I managed to cut down on groceries by going down to store brand/basics/essentials whenever possible. I also, instead of looking at what was the least expensive brand, looked at what I was actually buying and thought "do we really need this?" Yes, it's nice to have some treats, but we were buying far too many and they were getting nibbled without really thinking - it was there so everyone was eating it. So I cut the grocery list down some in that way.

Other ways to cut groceries by changing habits:
- reduce the use of kitchen roll. I took the oldest most worn tea towels and put them in a drawer to use as clean up towels. I rarely ever buy kitchen roll anymore.
- meal planning.
- any meals that require ground beef/mince, I put half a package instead of a full one. For example spag bol, chili, cottage pie. I add veg that need to be used up instead to bulk it out, or oats if need be.

I used to shop for myself and 2 dcs and keep it under £200. It's more like £250+ now because of some specialised diet issues for 2 of us due to health issues. If you're looking to reduce what you spend on groceries, do it gradually so you don't notice it as much, then it won't feel so drastic. Make a goal each month to spend 10% less until you get where you want to me. Take the money you've saved and put it in an emergency savings fund or pay off a bill, but make sure you use it to ease your finances in some way.

Top ups at the supermarket are deadly. Try to keep to one shop a week if you can, and adopt a strict "if we're out, that's it until the next scheduled shop" attitude. The first few weeks will be annoying but you'll automatically start adjusting after a couple times of running out. I usually keep a carton or two of UHT milk in the cupboard in case I run out of milk.

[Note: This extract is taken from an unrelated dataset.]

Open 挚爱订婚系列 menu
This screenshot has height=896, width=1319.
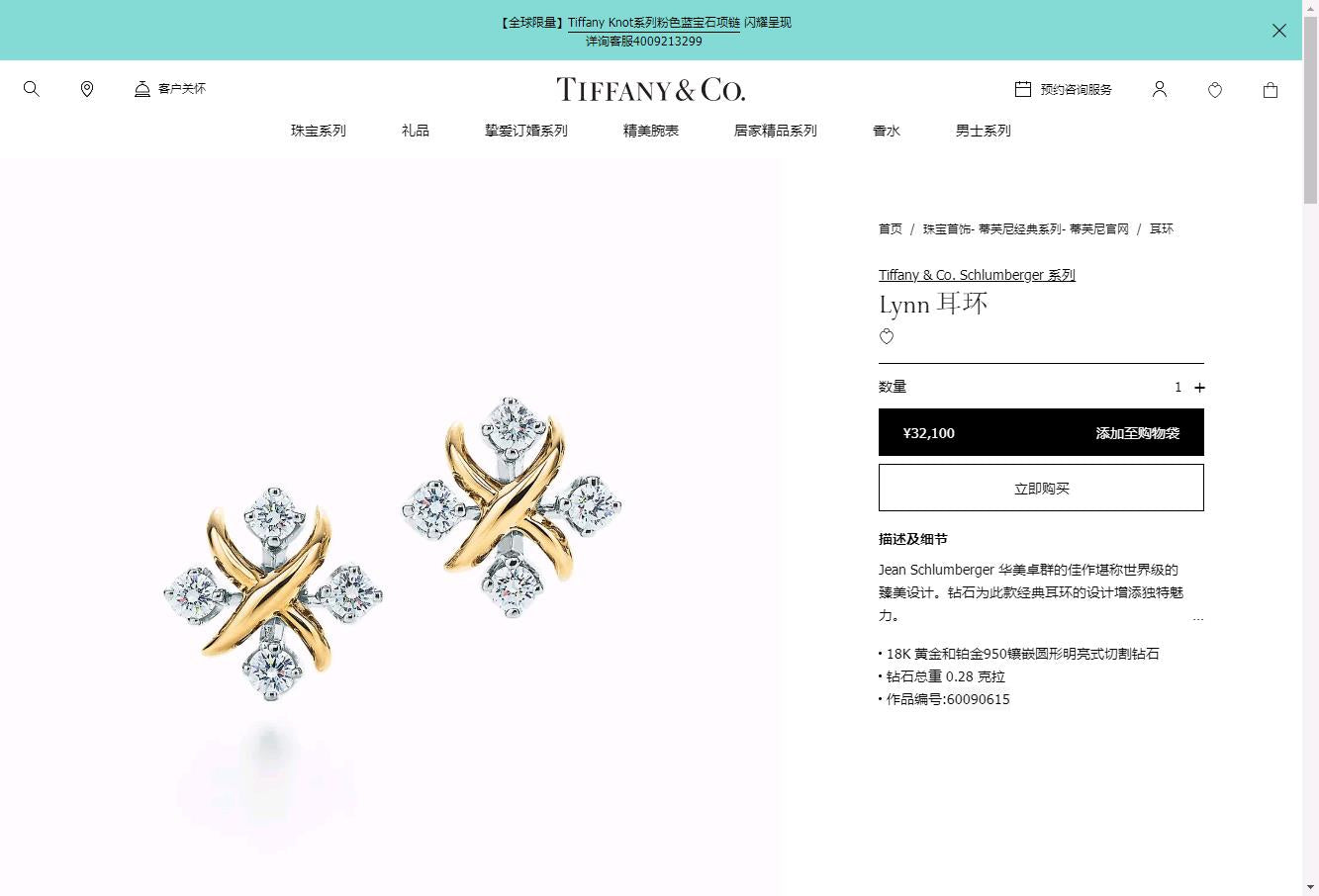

Go through your last 2 months bank statements and write out everything you've spent money on, so you know where it's going. Then write out a list of all your outgoings that need to go out monthly - all of it including petrol, groceries, insurance. All of the necessary things. See how much money is left. Make a goal to put that much in savings every month. Then look at your variable spends and see where you can make cuts to free up more money each month.

Like other posters have suggested, buy cards when they are cheap and keep them on hand, buy in a few gifts even wine when it's on offer and put aside for when gifting occasions come up. You'll always spend more when you're running around last minute to grab something.

I did wonder if the second car was absolutely necessary if it's only used occasionally. Something to think about, but obviously depends on your circumstances.